On a quarter-on-quarter basis, RREPI declined more significantly or by 14.1 percent. The decline in the prices of condominium pulled both periods’ RREPI.
This is the first time since the RREPI was introduced in 2016 that it had a negative year-on-year growth. “The decline in the RREPI may be partly due to the weak consumer demand for houses and lots,” said the BSP. “This is consistent with the outcome of the third quarter Consumer Expectations Survey, which pointed to the low preference of consumers to buy real estate property amid the pandemic and economic uncertainty.”
All housing units – these are single detached/attached houses, duplexes, townhouses and condominium units – reported contraction in prices during the months of July to September.

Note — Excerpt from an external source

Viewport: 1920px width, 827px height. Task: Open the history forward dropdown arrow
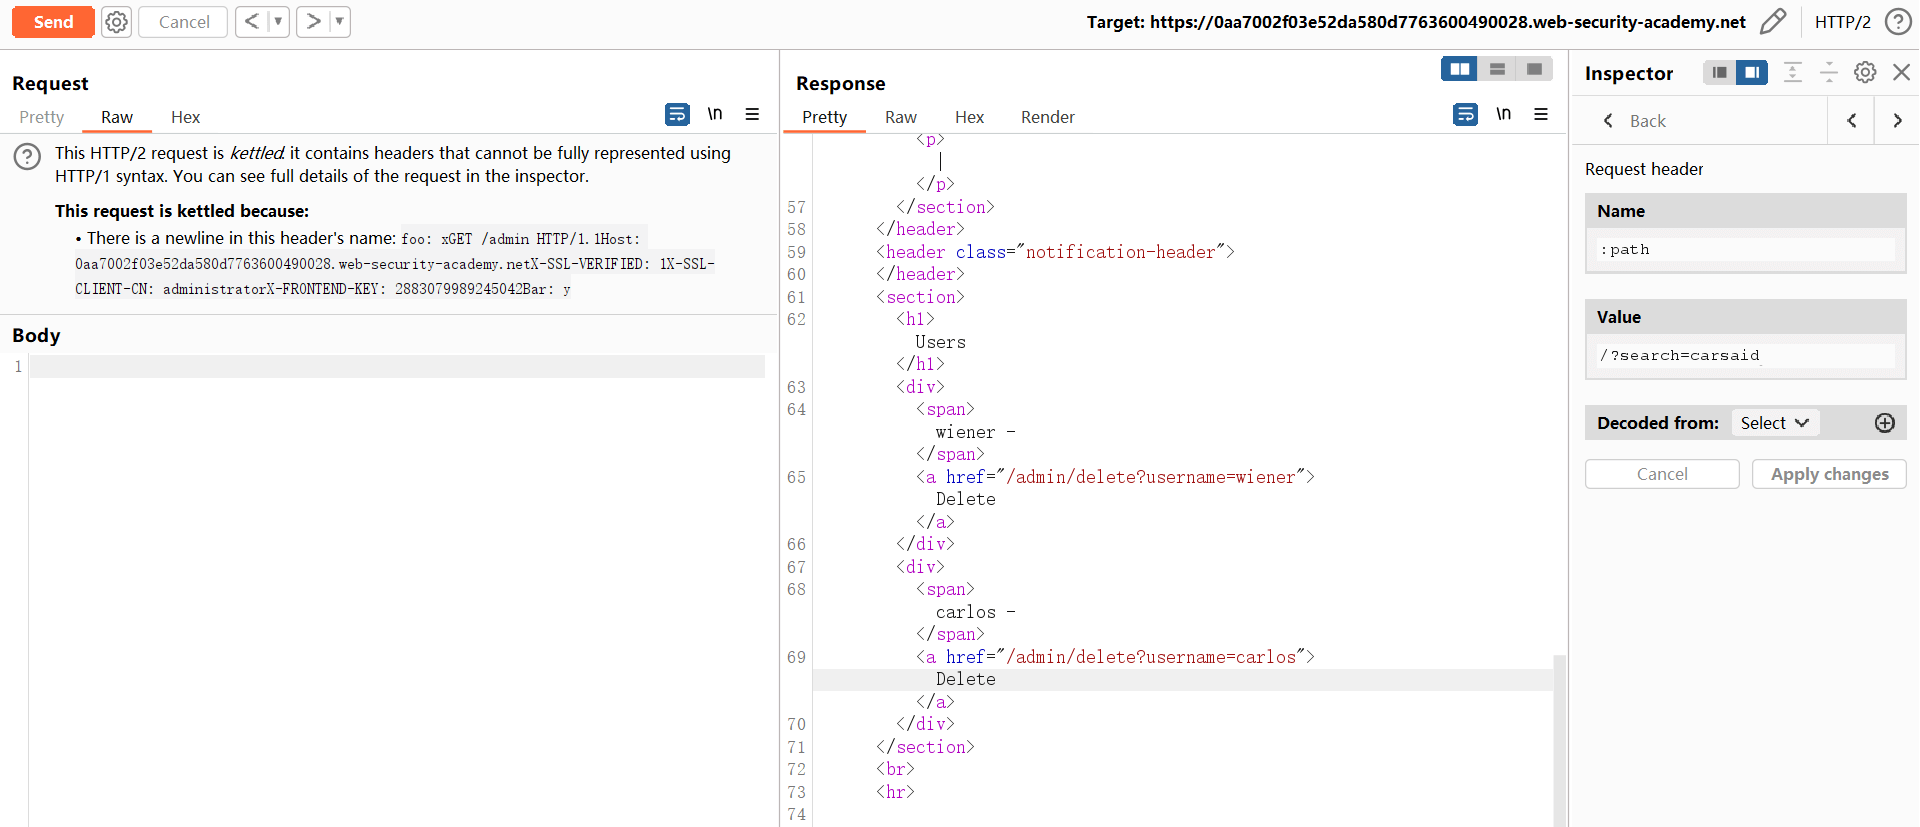(340, 22)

Prices of condominium units dropped by 15 percent year-on-year in the third quarter while prices of duplexes dropped by 8.8 percent. However townhouses and single detached/attached houses have increased prices of 12 percent and 7.4 percent, respectively.

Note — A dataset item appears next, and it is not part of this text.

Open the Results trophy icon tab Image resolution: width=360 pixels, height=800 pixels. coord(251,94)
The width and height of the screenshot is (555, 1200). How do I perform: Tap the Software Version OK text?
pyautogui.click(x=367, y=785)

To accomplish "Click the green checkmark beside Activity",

The RREPI declined on a quarter-on-quarter basis because of the lower prices of condominium units which dropped by 23 percent while single detached/attached houses fell by 8.8 percent. Prices of duplexes and townhouses, in the meantime, grew by 17.1 percent and 2.2 percent, respectively, based on BSP data.

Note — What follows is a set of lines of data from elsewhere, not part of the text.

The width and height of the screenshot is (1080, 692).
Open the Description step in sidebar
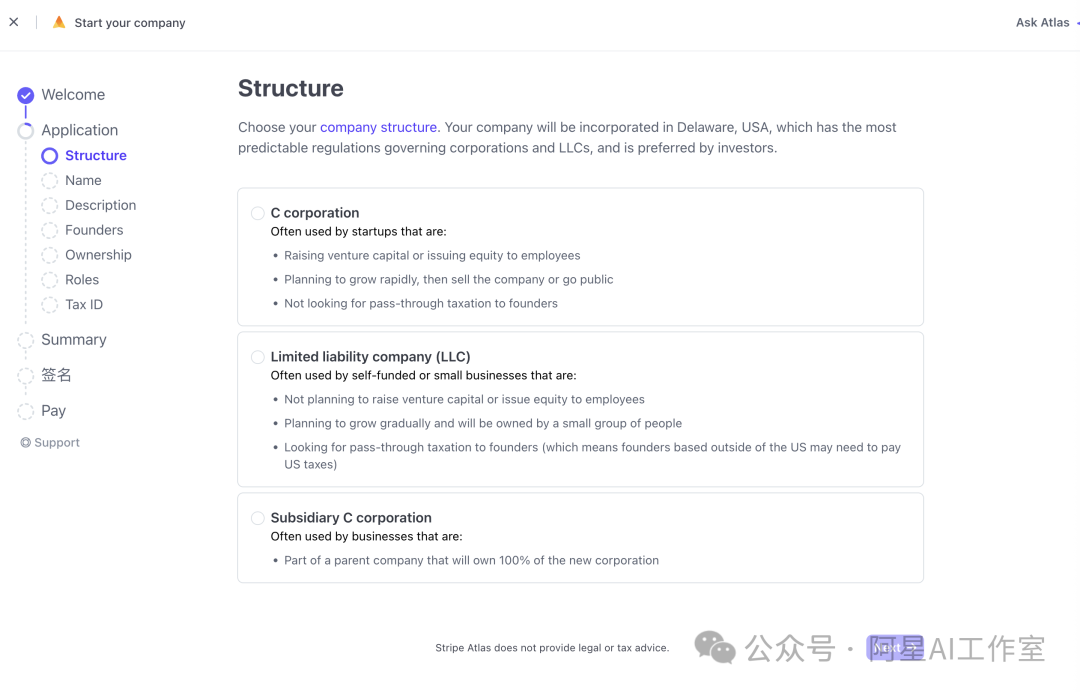100,205
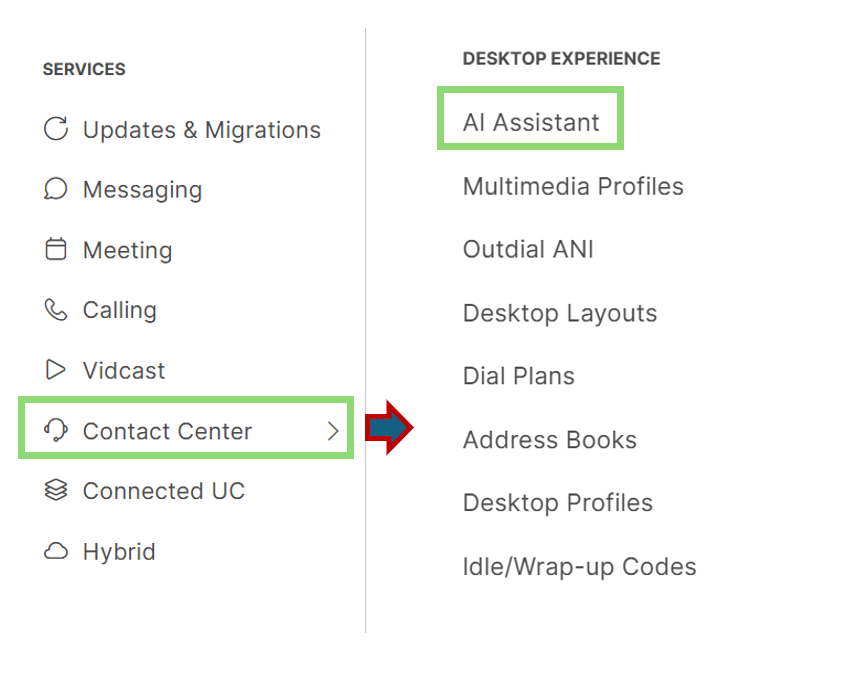Select Messaging in the Services list
843x677 pixels.
click(142, 190)
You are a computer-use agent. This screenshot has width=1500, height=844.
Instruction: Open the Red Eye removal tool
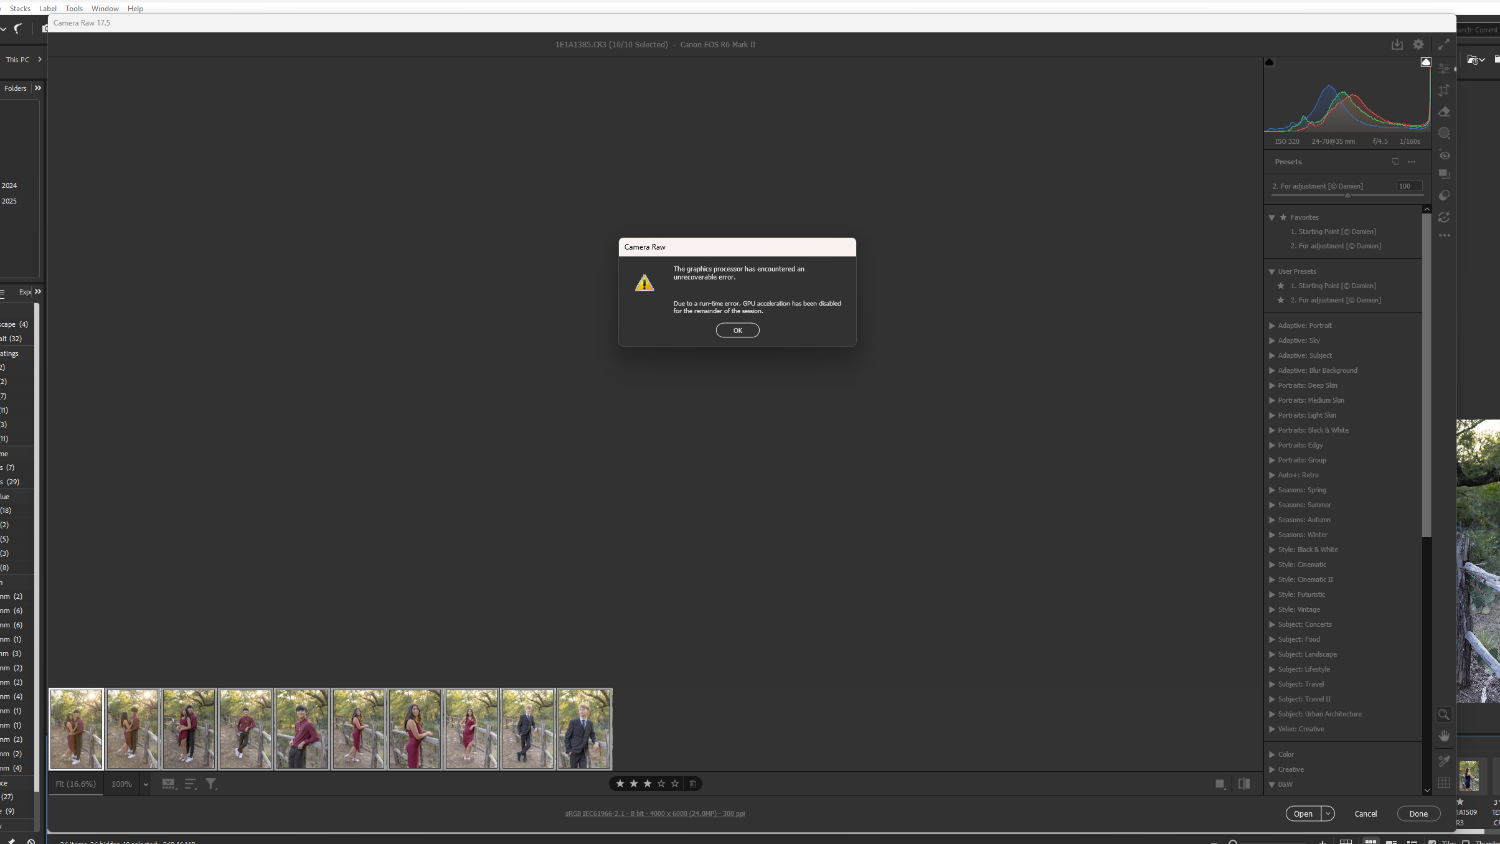click(1444, 155)

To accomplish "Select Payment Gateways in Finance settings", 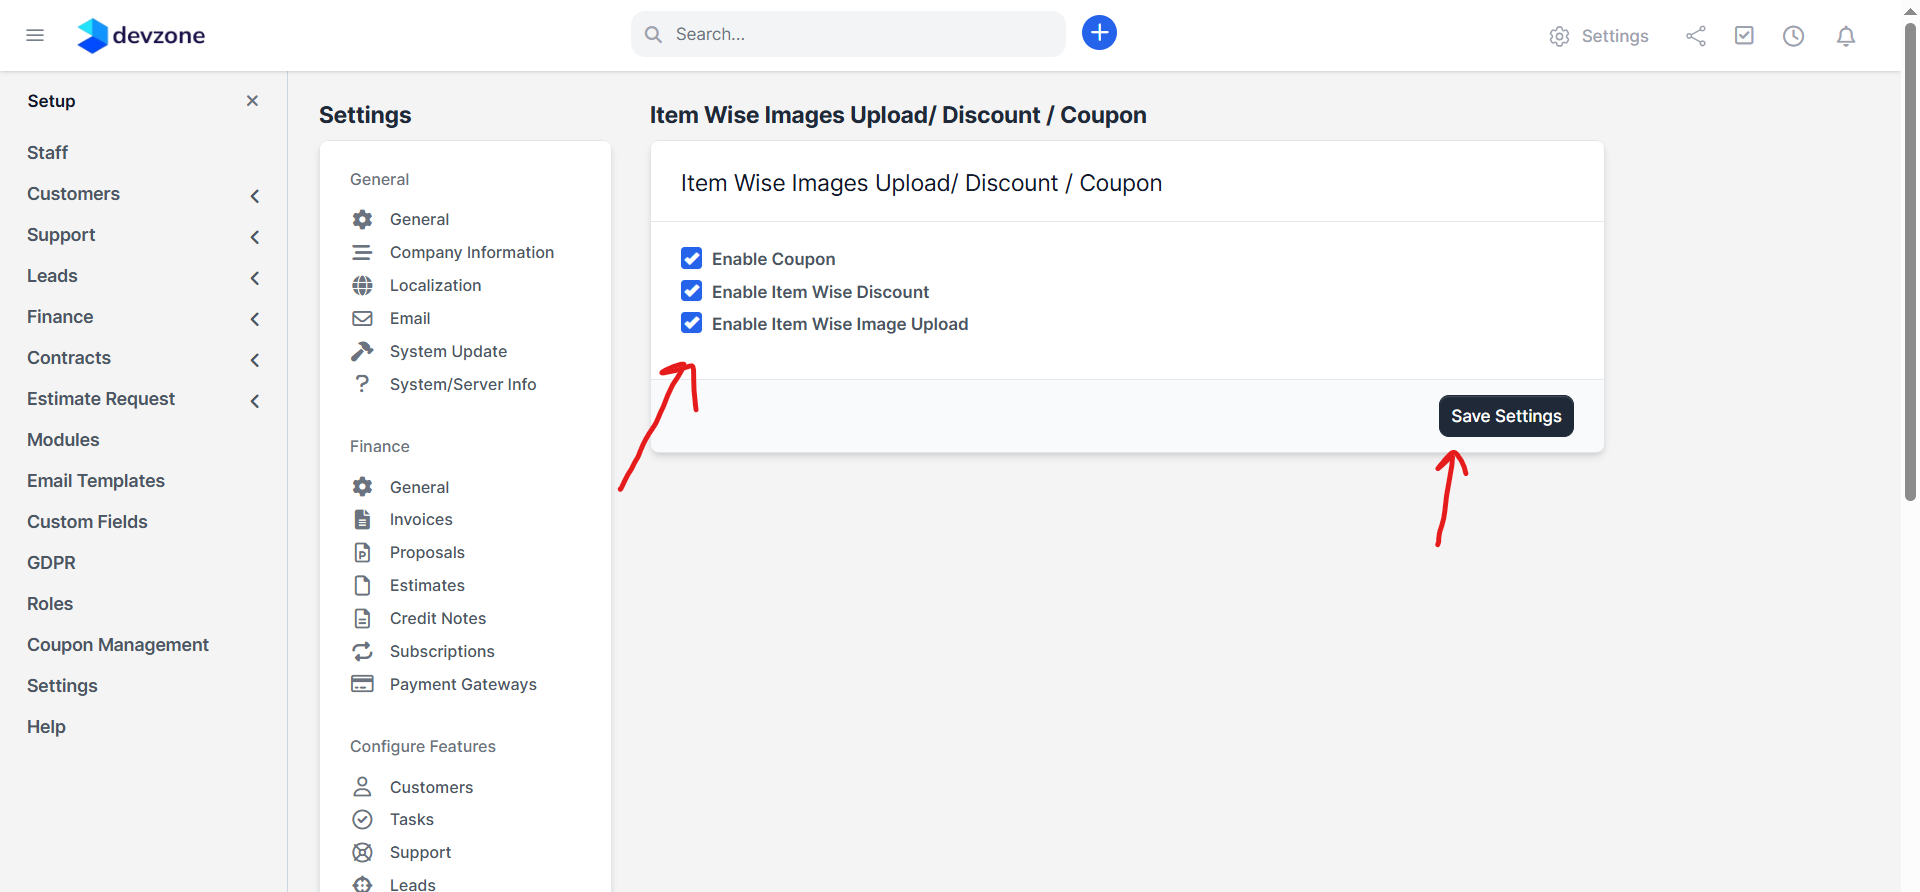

Residential property prices in the National Capital Region (NCR) areas declined during the period by 12.2 percent year-on-year, but areas outside of the NCR reported growth of 6.4 percent.
“In NCR, the decrease in prices of condominium units and duplexes outweighed the increase in prices of single detached/attached houses and townhouses. Meanwhile, prices in areas outside NCR rose across all types of housing units, except for the prices of duplexes in the same period,” said the BSP.
The RREPI, which measures the average change in the prices of various types of housing units using banks’ loans data or residential real estate loans (RRELs), showed that in the third quarter, RRELs declined by 43.3 percent year-on-year but recorded a 59.7 percent growth on a quarterly basis.
“The average appraised value per sqm (square meter) of new housing units in the country contracted by 18.3 percent year-on-year and 35.6 percent quarter-on-quarter,” said the BSP.
“Likewise, negative year-on-year and quarter-on-quarter growth rates were recorded in the NCR. In areas outside NCR, the average appraised value per sqm of new properties increased year-on-year, but decreased quarter-on-quarter,” it noted.
The BSP further explained that by type of new housing units, single detached/attached houses and townhouses registered higher average appraised values year-on-year, while lower appraised values were observed for condominium units and duplexes. “On a quarter-on-quarter basis, prices of duplexes and townhouses increased, while that of condominium units and single detached/attached houses decreased,” it added.
The BSP also reported that in the third quarter, 74.9 percent of RRELs are taken out by borrowers that bought new housing units, mostly condominium units (48.7 percent), followed by single detached/attached houses (43 percent) and townhouses (7.9 percent).
Borrowers in the NCR areas used these loans to buy condominium units, while those in areas outside NCR bought single detached/attached houses.
The BSP noted that by region, 95.5 percent of total housing loans were accounted for by NCR borrowers and six other regions.
About 46.5 percent of RRELs were in the NCR and the rest were distributed as: 26.5 percent in the CALABARZON areas; 7.7 percent in Central Luzon; 5.1 percent in Western Visayas; 4.9 percent in Central Visayas; 2.8 percent in Davao Region; and two percent in Northern Mindanao.
Since 2016, the BSP has been using data from the RREPI to monitor and assess the country’s real estate and credit market conditions, and as part of early warning signals of a property price bubble.